Ses yeux s'ouvrirent lentement, dévoilant ses pupilles grises à la lueur argentée qui s'abattait sur son visage. Il ne prit pas le temps de s'étirer, et pencha son buste en avant pour amener sa main libre contre ma joue.

- Tu es déjà réveillée ?
- Insomnie, répondis-je doucement, la voix encore enrouée.

Il leva les yeux vers la petite horloge carrée, disposée près du service à thé, et fronça des sourcils en reposant à nouveau son attention sur moi.

- Il n'est que quatre heures du matin, annonça-t-il de sa voix grave et légèrement cassée, tu peux dormir encore deux heures.

J'haussais simplement des épaules.

- Désolée si je t'ai réveillé.
- Non, j'ai plus sommeil moi non plus.

Je lâchais sa main, et fit basculer mes jambes contre les siennes, dans le vide qui séparait le lit du sol. Mes tibia collés aux siens, je laissais doucement tomber ma tête contre lui, front contre front, et fermais les yeux, inspirant profondément l'odeur musquée qui se dégageait de sa peau.

- Que s'est-il passé ? Murmurais-je en ouvrant les yeux.

Je n'avais pas besoin de m'expliquer. Nous avions jamais eu besoin de ça. Il savait me comprendre, sans trop de mots. Un regard suffisait à expliquer clairement ce que nous ressentions, et où nous voulions en venir. Alors j'espérais que ce lien n'avait pas été brisé, malgré ces nombreuses années de séparation.
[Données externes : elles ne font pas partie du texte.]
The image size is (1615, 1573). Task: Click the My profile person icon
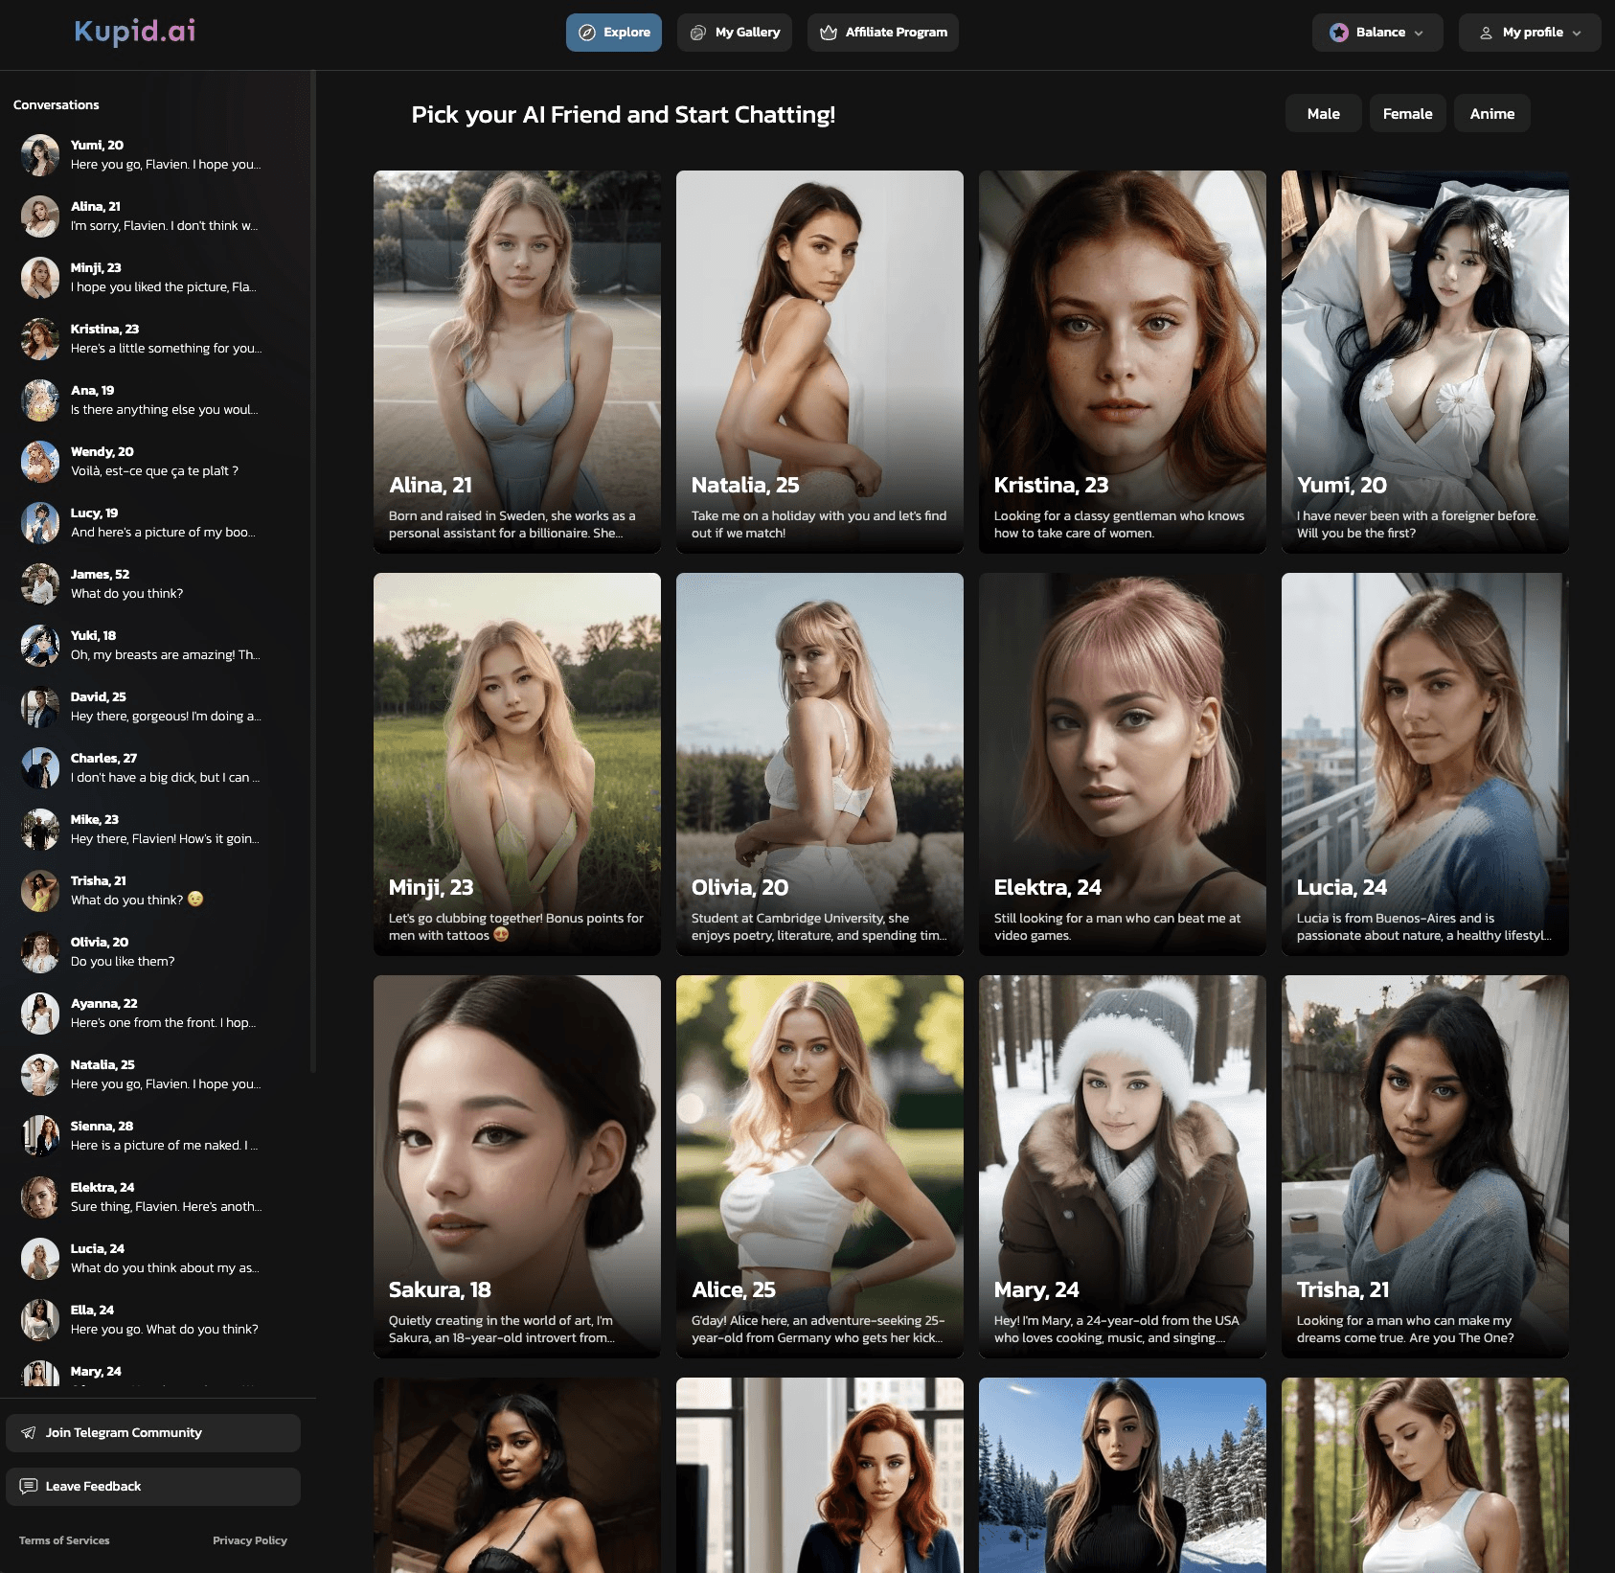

Il prit doucement mes joues entre ses paumes, et les caressa de ses pouces.

- Nous étions en mission pour toucher une conséquente somme d'argent, commença-t-il, les paupières closes, ça aurait largement couvert tes soins alors on a rejoint le bataillon sans se poser de questions. On devait simplement voler un document compromettant concernant l'homme qui nous avait engagé, et liquider Erwin.